**** SELECTED TEXT

Joey Adams, who relished singing oyfn pripetshik at the drop of a chopped liver sandwich, told me, “My uncle, Nachum Chanin, worked for the Forverts and told me, ‘Joey, don’t worry about people knowing you, just be worth knowing.’” Then Adams, with a sweep of his arm, added: “Look at the people here: I’ve got the governor [Mario Cuomo], the mayor [David Dinkins]. The biggest stars are here for my birthday.” Yet it seems that not one of the still-breathing politicians or celebrities who sipped her champagne and nibbled on her canapés that December night was seen at Helmsley’s August 22 funeral.

********

» QUESTIONS
a - In the passage about Joey Adams's birthday, which newspaper did his uncle Nachum Chanin work for?
b - Extend the passage about Joey Adams's birthday, picking up after its final sentence.

**** GIVEN RECORDS

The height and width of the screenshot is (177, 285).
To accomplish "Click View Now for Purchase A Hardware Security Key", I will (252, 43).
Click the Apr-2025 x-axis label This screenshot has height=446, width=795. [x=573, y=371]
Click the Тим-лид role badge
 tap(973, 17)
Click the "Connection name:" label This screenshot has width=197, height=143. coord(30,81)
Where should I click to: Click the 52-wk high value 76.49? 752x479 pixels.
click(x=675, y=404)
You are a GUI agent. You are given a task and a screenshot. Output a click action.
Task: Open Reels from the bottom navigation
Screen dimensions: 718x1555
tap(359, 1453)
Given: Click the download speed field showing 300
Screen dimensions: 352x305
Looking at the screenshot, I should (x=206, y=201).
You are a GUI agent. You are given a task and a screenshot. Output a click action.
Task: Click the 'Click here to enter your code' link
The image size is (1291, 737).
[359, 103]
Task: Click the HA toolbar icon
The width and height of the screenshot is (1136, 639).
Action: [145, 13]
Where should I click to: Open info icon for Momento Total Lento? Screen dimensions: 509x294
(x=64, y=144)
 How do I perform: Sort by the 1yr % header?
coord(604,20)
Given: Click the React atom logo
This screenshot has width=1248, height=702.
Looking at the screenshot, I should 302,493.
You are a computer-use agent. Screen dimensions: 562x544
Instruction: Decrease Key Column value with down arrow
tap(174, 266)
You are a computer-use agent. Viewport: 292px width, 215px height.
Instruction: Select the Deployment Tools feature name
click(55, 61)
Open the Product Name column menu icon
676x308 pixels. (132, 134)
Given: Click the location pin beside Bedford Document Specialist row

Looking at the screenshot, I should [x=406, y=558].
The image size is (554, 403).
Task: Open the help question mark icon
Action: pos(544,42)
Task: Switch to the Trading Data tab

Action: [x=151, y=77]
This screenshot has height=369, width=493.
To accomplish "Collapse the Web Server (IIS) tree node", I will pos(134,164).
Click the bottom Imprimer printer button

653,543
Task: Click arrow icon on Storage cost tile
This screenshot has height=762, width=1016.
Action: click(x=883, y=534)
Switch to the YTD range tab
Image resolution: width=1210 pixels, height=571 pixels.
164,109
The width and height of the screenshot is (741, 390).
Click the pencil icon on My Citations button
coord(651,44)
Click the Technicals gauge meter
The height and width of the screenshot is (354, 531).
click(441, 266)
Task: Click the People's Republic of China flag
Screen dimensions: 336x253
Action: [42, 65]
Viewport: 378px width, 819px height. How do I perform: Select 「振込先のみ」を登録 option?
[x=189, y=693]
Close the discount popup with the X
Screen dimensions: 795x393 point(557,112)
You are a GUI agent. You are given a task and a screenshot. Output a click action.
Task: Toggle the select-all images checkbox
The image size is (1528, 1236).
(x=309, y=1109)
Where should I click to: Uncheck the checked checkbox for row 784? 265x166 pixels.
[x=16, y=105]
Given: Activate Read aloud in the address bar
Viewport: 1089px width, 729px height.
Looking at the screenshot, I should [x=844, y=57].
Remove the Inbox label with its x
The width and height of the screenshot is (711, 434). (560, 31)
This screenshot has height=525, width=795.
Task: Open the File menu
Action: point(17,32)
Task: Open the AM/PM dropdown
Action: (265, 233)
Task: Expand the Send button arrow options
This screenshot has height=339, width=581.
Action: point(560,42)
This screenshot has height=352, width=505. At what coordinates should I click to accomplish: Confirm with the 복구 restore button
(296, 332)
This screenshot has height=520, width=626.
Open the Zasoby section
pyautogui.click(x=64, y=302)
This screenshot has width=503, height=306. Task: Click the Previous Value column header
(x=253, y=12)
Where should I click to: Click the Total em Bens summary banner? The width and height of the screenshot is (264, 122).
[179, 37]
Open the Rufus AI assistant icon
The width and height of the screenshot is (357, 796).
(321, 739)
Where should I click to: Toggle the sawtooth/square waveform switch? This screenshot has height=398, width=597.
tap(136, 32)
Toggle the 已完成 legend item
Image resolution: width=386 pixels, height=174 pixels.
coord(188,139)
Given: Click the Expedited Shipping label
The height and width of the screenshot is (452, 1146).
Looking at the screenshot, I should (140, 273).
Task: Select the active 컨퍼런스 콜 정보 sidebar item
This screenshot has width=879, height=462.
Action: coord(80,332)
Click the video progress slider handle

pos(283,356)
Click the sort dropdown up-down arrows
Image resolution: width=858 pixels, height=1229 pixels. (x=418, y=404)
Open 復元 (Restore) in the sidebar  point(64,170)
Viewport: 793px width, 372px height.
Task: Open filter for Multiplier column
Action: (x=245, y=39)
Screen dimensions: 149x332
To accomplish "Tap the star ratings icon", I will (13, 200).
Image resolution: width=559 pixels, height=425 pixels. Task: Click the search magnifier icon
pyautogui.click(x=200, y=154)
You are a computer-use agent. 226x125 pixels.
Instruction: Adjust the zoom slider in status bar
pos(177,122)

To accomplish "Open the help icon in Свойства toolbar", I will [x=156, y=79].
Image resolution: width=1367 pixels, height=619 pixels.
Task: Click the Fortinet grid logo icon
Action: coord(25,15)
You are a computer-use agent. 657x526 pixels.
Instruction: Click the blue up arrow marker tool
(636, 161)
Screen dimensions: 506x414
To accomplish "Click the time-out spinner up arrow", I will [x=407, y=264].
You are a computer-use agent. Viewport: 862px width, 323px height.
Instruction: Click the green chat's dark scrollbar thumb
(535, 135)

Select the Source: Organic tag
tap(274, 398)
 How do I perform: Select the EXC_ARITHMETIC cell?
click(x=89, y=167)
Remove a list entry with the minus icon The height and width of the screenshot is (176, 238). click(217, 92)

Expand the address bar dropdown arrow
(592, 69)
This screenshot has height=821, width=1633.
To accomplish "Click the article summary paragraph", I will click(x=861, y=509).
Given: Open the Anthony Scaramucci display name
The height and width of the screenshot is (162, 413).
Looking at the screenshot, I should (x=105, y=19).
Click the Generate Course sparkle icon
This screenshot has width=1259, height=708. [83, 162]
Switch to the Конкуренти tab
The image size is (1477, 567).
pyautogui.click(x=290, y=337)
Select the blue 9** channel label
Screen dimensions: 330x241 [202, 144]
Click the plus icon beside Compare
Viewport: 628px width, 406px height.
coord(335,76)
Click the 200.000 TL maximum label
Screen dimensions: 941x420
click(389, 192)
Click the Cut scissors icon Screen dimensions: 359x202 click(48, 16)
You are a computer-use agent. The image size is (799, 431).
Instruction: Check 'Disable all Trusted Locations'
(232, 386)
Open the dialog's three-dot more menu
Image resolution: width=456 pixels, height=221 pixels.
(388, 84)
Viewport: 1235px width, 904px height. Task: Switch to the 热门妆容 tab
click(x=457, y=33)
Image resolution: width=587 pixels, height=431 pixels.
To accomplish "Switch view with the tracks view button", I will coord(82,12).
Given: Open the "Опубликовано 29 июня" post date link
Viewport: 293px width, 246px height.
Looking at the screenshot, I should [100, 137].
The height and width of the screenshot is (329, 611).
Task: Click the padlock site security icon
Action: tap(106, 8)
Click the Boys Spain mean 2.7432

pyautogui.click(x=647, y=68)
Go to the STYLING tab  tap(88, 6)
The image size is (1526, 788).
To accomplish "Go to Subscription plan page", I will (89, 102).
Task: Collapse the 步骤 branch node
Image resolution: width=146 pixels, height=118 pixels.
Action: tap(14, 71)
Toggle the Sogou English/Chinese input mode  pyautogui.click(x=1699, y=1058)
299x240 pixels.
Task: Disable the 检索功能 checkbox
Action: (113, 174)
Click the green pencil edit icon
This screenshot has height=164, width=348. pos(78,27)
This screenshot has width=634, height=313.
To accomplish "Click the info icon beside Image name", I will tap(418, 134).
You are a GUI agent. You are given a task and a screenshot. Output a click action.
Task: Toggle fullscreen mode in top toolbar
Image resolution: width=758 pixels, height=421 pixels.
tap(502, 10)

********

» ANSWERS BELOW
a - The Forverts.

b -
I last saw Helmsley on October 21, 2000, at the Princess Yasmin Aga Khan Rita Hayworth Alzheimer gala. Glowing in a gold lame dress, Helmsley sashayed into the Waldorf-Astoria’s promenade on the arm of Patrick Ward, her 40-year-old escort. She was in photo-blitz heaven. Afterward the paparazzi turned to the other high-profile guests, including Elie Wiesel, then-governor George Pataki, Princess Caroline of Monaco, Calvin Klein, Regis Philbin, Ron Silver and Kathy Hilton (with her photo-op savvy daughters in tow). Helmsley wagged her finger for me to approach, gave my cheek a finger-imprinting pinch and offered me belated Rosh Hashanah greetings. Two years later she was in federal prison in Connecticut where she served two years of a four-year sentence.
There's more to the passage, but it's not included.